Question

Solve the following quadratic equation by factorization method $3{{x}^{2}}-23x+40=0$.

Answer 1

Hint: Here we will apply the factorization method in which we convert the middle term of the equation of the form $a{{x}^{2}}+bx+c=0$ is converted into two different terms in such a way that after multiplying these terms we get the same number which we get after multiplying a and c.

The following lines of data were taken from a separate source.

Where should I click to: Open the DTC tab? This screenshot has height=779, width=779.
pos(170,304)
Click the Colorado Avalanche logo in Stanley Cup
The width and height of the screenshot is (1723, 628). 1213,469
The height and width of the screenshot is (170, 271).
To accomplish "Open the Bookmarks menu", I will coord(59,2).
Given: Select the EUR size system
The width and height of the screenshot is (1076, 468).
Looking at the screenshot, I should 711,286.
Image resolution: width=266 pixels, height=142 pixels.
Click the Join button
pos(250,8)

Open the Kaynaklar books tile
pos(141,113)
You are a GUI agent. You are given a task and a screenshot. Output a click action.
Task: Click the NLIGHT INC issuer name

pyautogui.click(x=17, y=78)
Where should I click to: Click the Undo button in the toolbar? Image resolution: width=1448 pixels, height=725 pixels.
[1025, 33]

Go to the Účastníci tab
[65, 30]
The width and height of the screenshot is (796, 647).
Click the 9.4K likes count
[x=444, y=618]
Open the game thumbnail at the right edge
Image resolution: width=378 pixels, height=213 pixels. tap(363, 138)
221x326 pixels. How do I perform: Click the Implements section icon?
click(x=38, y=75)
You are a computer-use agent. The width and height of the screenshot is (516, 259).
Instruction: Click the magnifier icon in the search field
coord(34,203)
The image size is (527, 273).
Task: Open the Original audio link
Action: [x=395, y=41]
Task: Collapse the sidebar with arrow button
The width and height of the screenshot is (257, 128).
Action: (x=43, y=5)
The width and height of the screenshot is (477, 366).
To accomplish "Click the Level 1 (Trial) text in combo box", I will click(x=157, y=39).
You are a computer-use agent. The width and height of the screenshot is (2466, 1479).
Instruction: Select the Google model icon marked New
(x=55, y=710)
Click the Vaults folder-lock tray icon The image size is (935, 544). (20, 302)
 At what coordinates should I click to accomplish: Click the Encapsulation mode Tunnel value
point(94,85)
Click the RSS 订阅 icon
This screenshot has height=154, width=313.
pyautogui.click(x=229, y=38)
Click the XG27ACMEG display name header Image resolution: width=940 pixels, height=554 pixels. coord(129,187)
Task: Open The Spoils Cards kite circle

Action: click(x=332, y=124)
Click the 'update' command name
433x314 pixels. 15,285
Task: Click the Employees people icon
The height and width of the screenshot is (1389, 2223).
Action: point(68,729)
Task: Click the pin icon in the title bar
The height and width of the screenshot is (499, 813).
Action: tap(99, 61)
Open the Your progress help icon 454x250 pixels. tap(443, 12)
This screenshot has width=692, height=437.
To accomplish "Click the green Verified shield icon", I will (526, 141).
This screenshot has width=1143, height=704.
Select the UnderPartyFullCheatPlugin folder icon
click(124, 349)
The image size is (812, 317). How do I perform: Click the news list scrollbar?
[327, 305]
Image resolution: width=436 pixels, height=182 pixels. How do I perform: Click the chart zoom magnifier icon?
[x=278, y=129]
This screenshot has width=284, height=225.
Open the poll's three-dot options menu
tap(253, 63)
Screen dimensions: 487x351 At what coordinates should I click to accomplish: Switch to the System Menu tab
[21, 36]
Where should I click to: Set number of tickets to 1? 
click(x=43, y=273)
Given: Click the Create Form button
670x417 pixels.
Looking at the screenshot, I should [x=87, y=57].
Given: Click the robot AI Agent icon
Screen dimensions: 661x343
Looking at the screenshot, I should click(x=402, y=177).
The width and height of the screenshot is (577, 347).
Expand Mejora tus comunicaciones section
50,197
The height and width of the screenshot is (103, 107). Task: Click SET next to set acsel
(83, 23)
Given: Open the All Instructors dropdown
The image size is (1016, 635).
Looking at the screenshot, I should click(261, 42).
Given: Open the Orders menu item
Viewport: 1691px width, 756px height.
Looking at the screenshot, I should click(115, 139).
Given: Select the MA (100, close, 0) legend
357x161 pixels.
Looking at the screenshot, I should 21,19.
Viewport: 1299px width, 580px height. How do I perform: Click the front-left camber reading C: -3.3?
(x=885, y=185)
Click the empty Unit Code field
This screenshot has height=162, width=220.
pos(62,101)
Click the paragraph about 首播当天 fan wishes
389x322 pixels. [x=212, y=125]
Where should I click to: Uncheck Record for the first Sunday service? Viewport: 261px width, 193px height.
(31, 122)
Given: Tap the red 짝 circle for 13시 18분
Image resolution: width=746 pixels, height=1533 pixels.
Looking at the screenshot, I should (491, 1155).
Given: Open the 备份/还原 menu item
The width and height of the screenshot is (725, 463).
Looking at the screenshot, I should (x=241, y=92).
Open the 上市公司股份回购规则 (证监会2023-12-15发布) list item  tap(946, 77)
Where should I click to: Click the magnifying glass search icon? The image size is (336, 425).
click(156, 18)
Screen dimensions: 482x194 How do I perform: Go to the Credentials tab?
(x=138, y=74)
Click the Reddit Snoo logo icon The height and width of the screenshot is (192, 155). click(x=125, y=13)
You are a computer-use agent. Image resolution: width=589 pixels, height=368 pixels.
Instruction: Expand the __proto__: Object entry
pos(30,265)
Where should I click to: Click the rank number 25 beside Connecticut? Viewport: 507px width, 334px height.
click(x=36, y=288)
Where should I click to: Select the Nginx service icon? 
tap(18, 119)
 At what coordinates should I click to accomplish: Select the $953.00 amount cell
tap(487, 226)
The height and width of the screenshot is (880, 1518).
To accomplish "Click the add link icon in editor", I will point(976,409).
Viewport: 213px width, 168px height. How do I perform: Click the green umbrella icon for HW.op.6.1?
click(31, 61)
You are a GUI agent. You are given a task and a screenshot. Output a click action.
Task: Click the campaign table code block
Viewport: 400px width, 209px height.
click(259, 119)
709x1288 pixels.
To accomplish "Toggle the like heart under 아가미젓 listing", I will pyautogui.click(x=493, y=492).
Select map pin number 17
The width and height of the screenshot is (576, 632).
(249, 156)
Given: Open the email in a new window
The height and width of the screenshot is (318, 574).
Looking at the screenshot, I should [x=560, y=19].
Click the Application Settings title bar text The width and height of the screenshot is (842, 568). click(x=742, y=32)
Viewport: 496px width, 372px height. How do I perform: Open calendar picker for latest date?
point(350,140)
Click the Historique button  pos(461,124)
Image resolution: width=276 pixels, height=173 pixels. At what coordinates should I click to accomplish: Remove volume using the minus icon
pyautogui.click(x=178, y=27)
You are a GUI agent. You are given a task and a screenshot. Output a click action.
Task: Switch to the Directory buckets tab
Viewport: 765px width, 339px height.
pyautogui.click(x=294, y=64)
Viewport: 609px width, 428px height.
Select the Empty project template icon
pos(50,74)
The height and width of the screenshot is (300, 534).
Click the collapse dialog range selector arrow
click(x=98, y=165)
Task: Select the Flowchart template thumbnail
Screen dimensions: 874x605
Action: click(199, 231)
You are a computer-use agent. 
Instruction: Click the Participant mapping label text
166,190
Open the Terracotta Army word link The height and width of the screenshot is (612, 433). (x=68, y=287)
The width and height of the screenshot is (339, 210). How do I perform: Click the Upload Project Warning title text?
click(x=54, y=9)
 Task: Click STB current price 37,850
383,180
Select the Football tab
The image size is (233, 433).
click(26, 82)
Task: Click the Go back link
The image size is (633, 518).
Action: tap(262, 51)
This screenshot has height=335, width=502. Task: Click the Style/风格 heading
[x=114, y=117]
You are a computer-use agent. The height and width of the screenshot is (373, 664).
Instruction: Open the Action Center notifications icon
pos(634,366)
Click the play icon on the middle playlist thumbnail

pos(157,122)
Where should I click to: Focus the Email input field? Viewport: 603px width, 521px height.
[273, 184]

Complete step-by-step answer:
We will consider the equation $3{{x}^{2}}-23x+40=0...(i)$. Now we use the factorization method here in order to find the value of the equation (i). For that we need to focus on the first and the last terms or we can say the coefficient of ${{x}^{2}}$ and the constant only. With these coefficients we will find the factors.
Here the coefficient of the first term is 3 and the constant is 40. Now we will multiply these together in such a way that after adding or subtracting its factors we get the middle term of the equation (i) which is - 23. This can be done as below.
We will first multiply the numbers 3 and 40. Therefore we get 120.
Now we will multiply 15 and 8 together. Here 15 and 8 are the factors of 120 only. After multiplying we clearly get 120.
Now we will add these two together. Therefore we get 23 only. Thus these factors will work here.
This means that if we add – 15 and – 8 together then we will get -23. So, the equation (i) can be written as $3{{x}^{2}}-15x-8x+40=0$.
Now we take out any common term between them so that we will be left with another common term. That is if we consider the equation $3{{x}^{2}}-15x-8x+40=0$ we will take the common term 3x from the first two terms only.
Therefore we get $3x\left( x-5 \right)-8x+40=0$.
Now we will also make another two terms in such a way that we will have another term there which is (x – 5).
That is if we consider $3x\left( x-5 \right)-8x+40=0$ then we will take the common term – 8 out from the other two terms.
Therefore we get $3x\left( x-5 \right)-8\left( x-5 \right)=0$.
Now we clearly get (x – 5) as a common term in the equation. This was needed here for the factorization. Thus we get
$\begin{align}
  & 3x\left( x-5 \right)-8\left( x-5 \right)=0 \\
 & \Rightarrow \left( 3x-8 \right)\left( x-5 \right)=0 \\
\end{align}$
Hence, the values of x are 5 and $\dfrac{8}{3}$.

Note: After we will first multiply the numbers 3 and 40 we get 120. But we will check that we will get - 23 after subtracting these together. Since, we are getting 37 after subtracting 3 and 40. Thus these factors will not work here. Now we will multiply 3 and 20 which results into 60 not equal to 120. Here 20 is one of the factors of 120. Therefore, these will also not work here. This question can also be cross checked by hit and trial method and also by the square root formula.